Но уже проникает и сюда советская архитектура в потрясной форме зданий, похожих на серые сундуки. Выперев на центральную улицу города плоский, серый фасад, тупой, как суконная морда партчинуши, такое здание нагло подавляет всех и вся злобно демонстративной деловитостью. Это модерн, новые здания советских учреждений. И изуродованы модерном все большие города.

* * *

Не люблю я модерн и уличный шум больших городов, наполненных оглушительным ревом моторов, многоязычным гвалтом людских потоков, бурлящих на перекрестках, слитно гнетущим гулом куда-то спешащей толпы с ее угрюмо шаркающим тяжелым топотом в гулких подземных переходах.
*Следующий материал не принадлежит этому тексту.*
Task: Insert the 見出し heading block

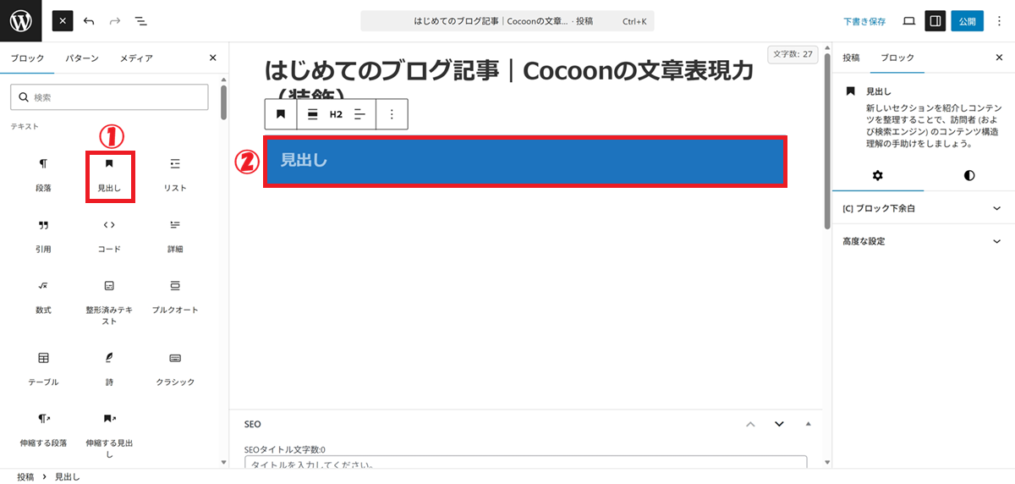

Тошно от нервозности городского транспорта и унылого равнодушия в упор тебя не видящих глаз безликих его пассажиров. Тягостно на улицах, упертых в бесконечность, стиснутых глыбами каменных домов так, что, задрав голову, невозможно увидеть эти бетонные чудовищные сооружения, а можно только чувствовать от них жмущую тесноту, мучающую душу до кровавых мозолей.

Казалось бы, в большом городе, куда ни плюнь — всюду жизнь. А на деле это гнетущее душу, кошмарное скопище приматов, суетящихся среди громадных зданий, только усиливает чувство тоскливого одиночества. В большом городе — этой густонаселенной пустыне — люди вместо общения создают злую, обезьянью суету, духоту и уже не воспринимаются одушевленными и мыслящими. Каждый в большом городе теряет лицо, становясь таким же безликим, задерганным, как окружающая его толпа. Только в большом городе могли родиться жалобные слова: «Ну будь ты человеком… а?!» Не-ет, невозможно быть человеком в толпе — тесно тут, люди мешают. Нет в толпе человеков.
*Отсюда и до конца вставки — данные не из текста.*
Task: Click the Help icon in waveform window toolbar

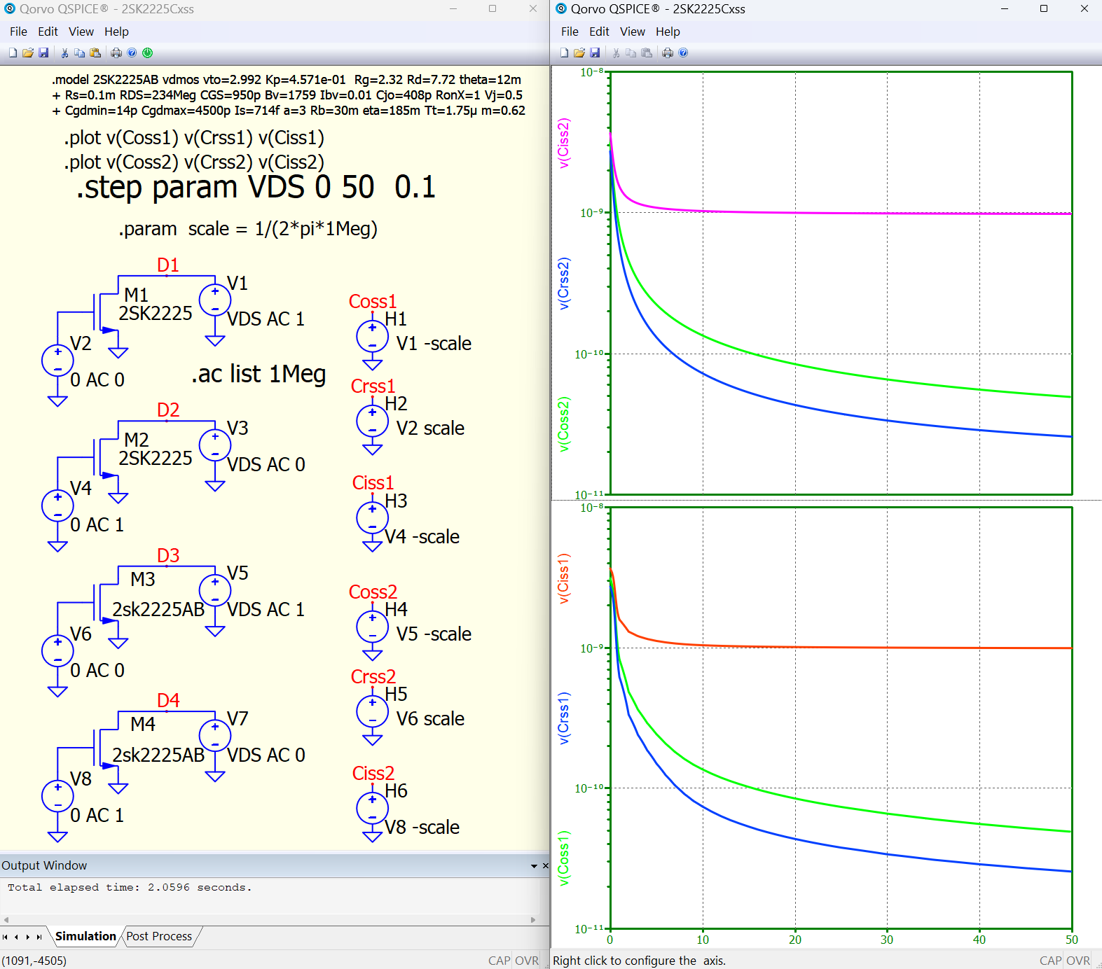Action: point(683,53)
И с каждой минутой пребывания в большом городе нарастает тоска по глотку свежего воздуха, по человеческому осмысленному взгляду, не упертому затравленно вовнутрь себя, в пустоту своего одиночества, а с интересом распахнутого ко всем людям. И эта тоска, безотвязная, как жмущий ботинок, и это раздражение, отупляющее, как головная боль, заставляют поспешно покидать большие города, где остаются так и не увиденные музейные шедевры и не ощипанные сазанчики при пухленьких лопатничках.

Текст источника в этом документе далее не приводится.